Nigeria should learn from Kenya’s predicament as we create our own debt overhang and covet Chinese loans. Unlike previous debt write offs from multilateral agencies and so forth, the Chinese do not take prisoners. The key point is that inspite of the Freedom of Information Act, no one is privy to any agreements around these loans. The details, collaterals, method of repayment, time span, key issues are the fine prints involved.
Nigeria has a lot to learn from the difficulties currently facing Kenya over the repayment of its Chinese-financed standard gauge railway (SGR). The $3.3 billion SGR cargo train is one of Kenya’s largest infrastructure projects since independence. Long before the pandemic, passenger traffic and cargo volume had fallen below expectations. With the third wave of COVID-19 at hand, Kenya is experiencing anaemic economic growth and increasing deficit. The twin combination of economic downturn and Belt and Road Initiative (BRI) loans have created elevated risk of debt distress in the country. Monthly, Kenya Railways records an estimated $9.2 million shortfall, making it impossible to repay the Chinese creditors at the current rate. Kenya Railways has already defaulted on a $350 million payment to Africa Star. Africa Star operates the SGR as a subsidiary of the China Road and Bridge Corporation.

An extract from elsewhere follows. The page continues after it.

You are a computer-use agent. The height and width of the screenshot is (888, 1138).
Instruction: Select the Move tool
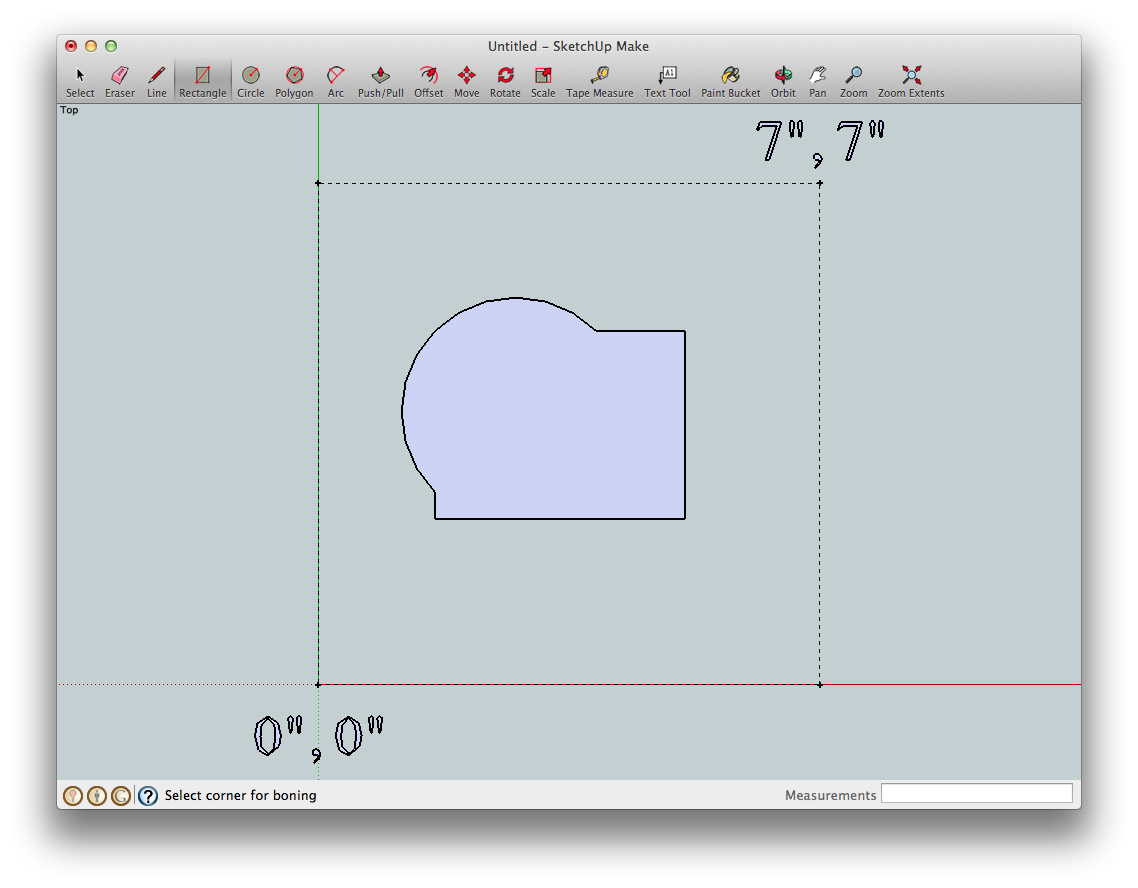coord(466,80)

Since 2014, President Uhuru Kenyatta’s administration has taken loans from China to build roads, bridges, power plants and the standard gauge railway (SGR). In what had earlier been viewed as a win-win for both sides, the Chinese view the railway as the model for its Belt and Road Initiative (BRI) and Kenyatta staked his legacy on developing big infrastructure projects. Last week, Kenyatta asked to borrow from the International Monetary Fund (IMF) to pay back Chinese loans. The failure of Kenya’s SGR would be disastrous for Kenyatta and China too will suffer reputational loss, which could impact its African AGENDA. In many African countries, China has built economic links as part of its efforts at broadening trade and boosting its political influence. With the Mombasa port as collateral, China is heavily guarded and protected.
Nigeria should learn from Kenya’s predicament as we create our own debt overhang and covet Chinese loans. Unlike previous debt write offs from multilateral agencies and so forth, the Chinese do not take prisoners. The key point is that inspite of the Freedom of Information Act, no one is privy to any agreements around these loans. The details, collaterals, method of repayment, time span, key issues are the fine prints involved. That is China’s strength. It is good at drafting opaque contract terms and dodgy processes. No one purchases an insurance policy without looking at the fine prints. As Prime Minister Margaret Thatcher passed a law that the point size of any insurance agreement must not be less than NINE points.
The Kenyans and just about the entire African continent, with the honourable exception of the Republic of South Africa, are finding out the hard way that you must have a debt strategy in dealing with China. The South Africans have “strong independent institutions of the state”, which means that there is transparency. The framework also produces savvy negotiators.
The question is: What is Nigeria’s debt strategy? The Buhari administration imperils the country by not having even a rudimentary debt strategy and exit framework. What is the strategic imperative upon which to anchor a repayment strategy? People who borrow start by cutting the costs of the machinery of government to rein in the recurrent expenditure burden. For example, at the onset of the “Austerity Measures” of 1962, as part of an admirable “national democratic agreement”, cuts to salaries and emoluments of 10 per cent were effected across the board, from the prime minister to local government councillors, even though we were operating the federalist 1960 Independence Constitution. At that time, the austerity measures were a response to falling commodities prices and not a debt crises. The key point is that the measures taken portrayed an intensity, which conveyed to the country that the situation was dire. In contradistinction, the present government seeks to create an alternative reality, as in see-no-evil-and-speak-no-evil about a looming danger. There is nothing like that taking place now. By the way, how many people followed Buhari to New York and at what cost to the country? Whatever the cost, it certainly does not reflect a country burdened with debts, which are looking problematic. The austerity measures of 1962 saw a complete freeze on government purchases, including cars, office tea, foreign trips, etc. Is this going on now?
The Kenyans and just about the entire African continent, with the honourable exception of the Republic of South Africa, are finding out the hard way that you must have a debt strategy in dealing with China. The South Africans have “strong independent institutions of the state”, which means that there is transparency. The framework also produces savvy negotiators. The lawyer, Olisa Agbakoba has correctly pointed out that Nigeria’s economic policy should have been trajected on negotiating trade deals to gain and give access to markets. The quantum of foreign currency denominated loans does not matter, as long as the exports market can be obtained to pay back. You can print naira but you cannot print dollars and the yuan. Unfortunately our trade facilitation is primitive. Ships and cargo aircrafts are going back empty. This brings to the fore the inability to repay. Nigeria is in a debt crises and should brace up for a rocky road ahead.